Research on fun dungeons

My first task was to figure out what I could do to make a dungeon more fun. For this I looked at articles and videos on the matter, as well as these types of games I enjoy and what makes them fun. 

One of the games I looked at is Spelunky. Spelunky is a roguelike 2D platformer with random generated levels. The levels are generated in a 4×4 grid and there is a critical path you can take to the end of the level. The interesting thing is that the level is half designed and half generated. This makes it that the game has a more curated experience. 

What I find interesting is that the game can also include random events on each map. It’s not guaranteed to show up in a single run and this also gives a run a fresh feel when you encounter such an event. Another part of the game I enjoy is the secret paths throughout a run. Throughout the levels find items and use secret passes, that are always present in every run but random in placement, to get access to a level beyond the normal final boss of the run. The addition of this makes the game harder but allows you to get to the true ending of the game.

Another game as stated earlier is Pokemon Mystery Dungeon (PMD). This game is a turn based rpg dungeon crawler with randomized dungeons. What makes these dungeons fun is the strategic aspect to it. enemies in the dungeons can be just as strong as your character so you have to take advantage of your party members and items to get through a dungeon. The dungeons themself are never a straight path and most of the time there are multiple paths to the exit. In this game there are also a varied amount of event’s that you can encounter while dungeon crawling. These events can be beneficial or detrimental to you.

I looked at more but for the sake of not making this part too long, I’ve placed bullet points I took of my research at the end of this post.

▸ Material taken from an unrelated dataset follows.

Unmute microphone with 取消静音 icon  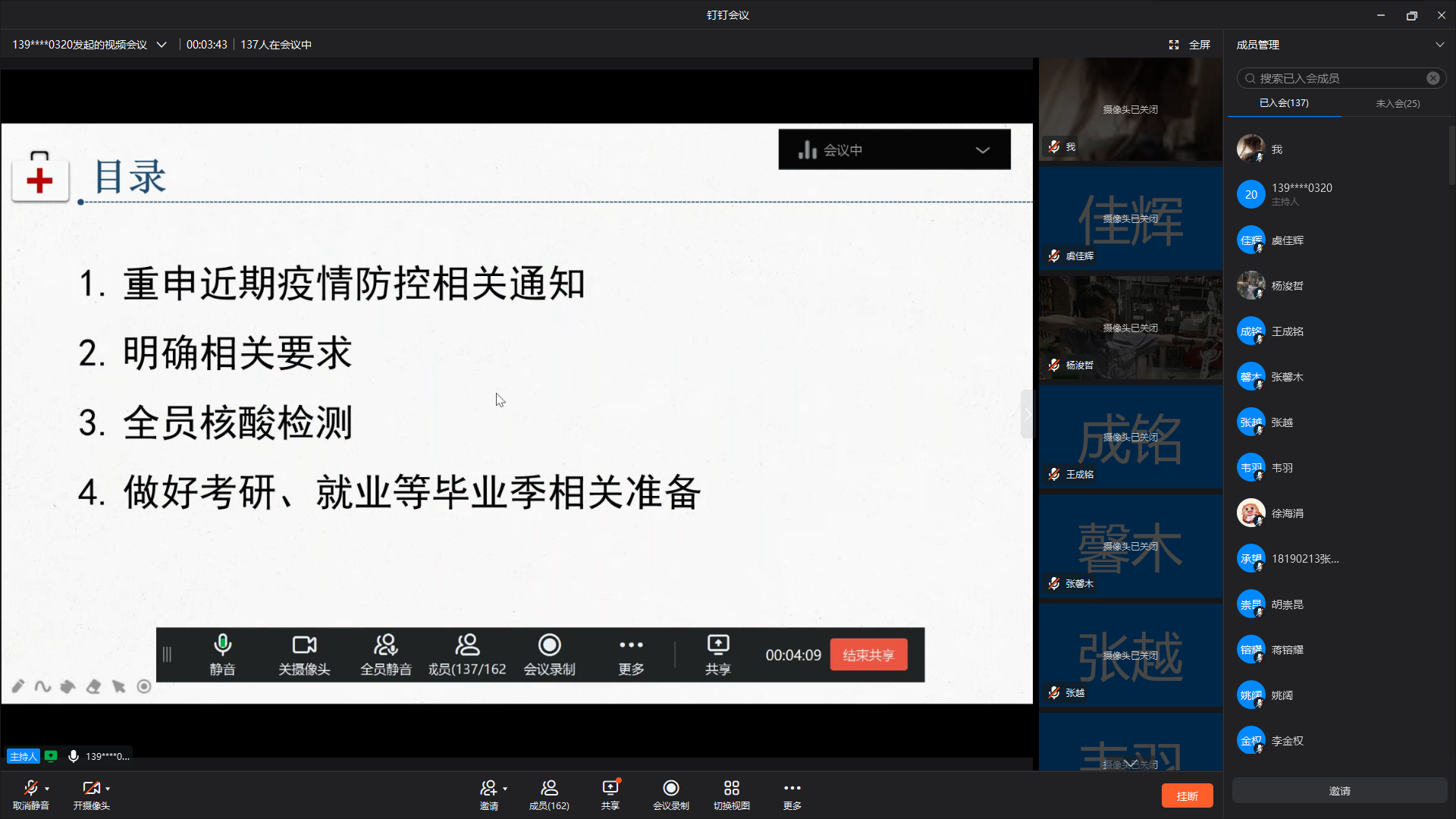point(30,789)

In conclusion what i want from my dungeon generation is:

  • having multiple paths you can take form the start
  • having hallways that are not always a straight line to a room
  • having a lock and key system
  • hidden routes through a run
  • having events in a map

And on the technical side:

  • have a system that allows me to add or remove parts with relative ease.
  • having an output that can be easily interpreted to a game.
  • having the generation time be less then a second so it won’t interrupt gameplay during a level transition.

Algorithm decision

Next up was deciding what algorithm I wanted to use. 

I found an algorithm called wave function collapse. 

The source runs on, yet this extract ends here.